Monday, March 23, 2009

I’m NOT Immoral!

Imagine a doctor travelling from village to village in some remote part of the world. As she enters each village, people, with excitement and hope begin bringing to her those who need healing. One can imagine the anticipation on the faces of the those who have been unable to find relief from their suffering anywhere else. Other villagers however, barely look up from tending their gardens. As neighbours call out to them that the doctor has arrived, those people say with some emphasis, “I don’t need a doctor. There's nothing wrong with me.”

This is what we find with Jesus. He said, “It is not the healthy who need a doctor but the sick. For I have come not to call those who see themselves as righteous but those who know they are sinners.”

Those of us who are emotionally and spiritually ill gladly come to Jesus. Atheists, on the other hand display irritation at the mere suggestion that there is something wrong. As one atheist told me a couple days ago, “I’m not an evil person and I’m not immoral.”

Sadly, that’s not the case with me. I am evil and immoral - to the core. Oddly enough, when I was at my worst I thought I was a pretty good person. Now that I’m on the road to spiritual health, I can see just how sick I was and how much farther I still have to go. Like C.S. Lewis said, “No one knows how bad he is until he tries really hard to be good. A good man knows of the evil still left in him while and totally evil man thinks that he’s pretty good.”

I think that’s part of the reason why outsiders are so shocked to find “sin” in the Church. If they understood the reality of human nature, there should be no surprise at all. To be surprised at sin in the Church is like being surprised at finding sick people in the hospital. In fact, a Church that admitted only saints would be like a hospital that admitted only healthy people. Both places would be a lot more pleasant to visit but they would totally miss their purpose.
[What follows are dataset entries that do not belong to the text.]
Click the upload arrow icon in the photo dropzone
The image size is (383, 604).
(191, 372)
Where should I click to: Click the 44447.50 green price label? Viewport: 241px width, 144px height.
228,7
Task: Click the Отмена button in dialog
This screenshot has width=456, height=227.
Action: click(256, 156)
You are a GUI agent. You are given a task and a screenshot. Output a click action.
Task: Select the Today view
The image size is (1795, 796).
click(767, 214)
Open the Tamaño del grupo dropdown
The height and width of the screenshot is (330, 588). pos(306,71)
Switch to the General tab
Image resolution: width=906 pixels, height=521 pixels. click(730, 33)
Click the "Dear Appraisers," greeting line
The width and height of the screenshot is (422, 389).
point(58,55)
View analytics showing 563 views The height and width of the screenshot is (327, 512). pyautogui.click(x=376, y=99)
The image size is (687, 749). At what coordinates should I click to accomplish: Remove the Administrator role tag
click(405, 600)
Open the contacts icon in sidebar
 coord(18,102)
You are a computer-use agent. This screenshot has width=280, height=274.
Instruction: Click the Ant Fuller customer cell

Jesus said, “Don’t be surprised when tax collectors and prostitutes come streaming into the Kingdom of God.” Just the same, atheists shouldn’t be surprised to find ugly, tragic wickedness in the Church. It’s only we who are like that who can see our need for forgiveness. That’s why it’s those who reject God who fit the true definition of self-righteous. We who have called out to God for help recognise that we possess no righteousness that is inherent to us.

“So we can come boldly and with confidence to the throne of grace where we can find mercy and receive grace in our time of need.”

That’s what I find so sad about atheism. Atheist philosophy keeps people blind to their own need for healing. The atheist philosophy is:

I don’t need God to be a good person

I don’t need God

Therefore I must believe that I’m a good person.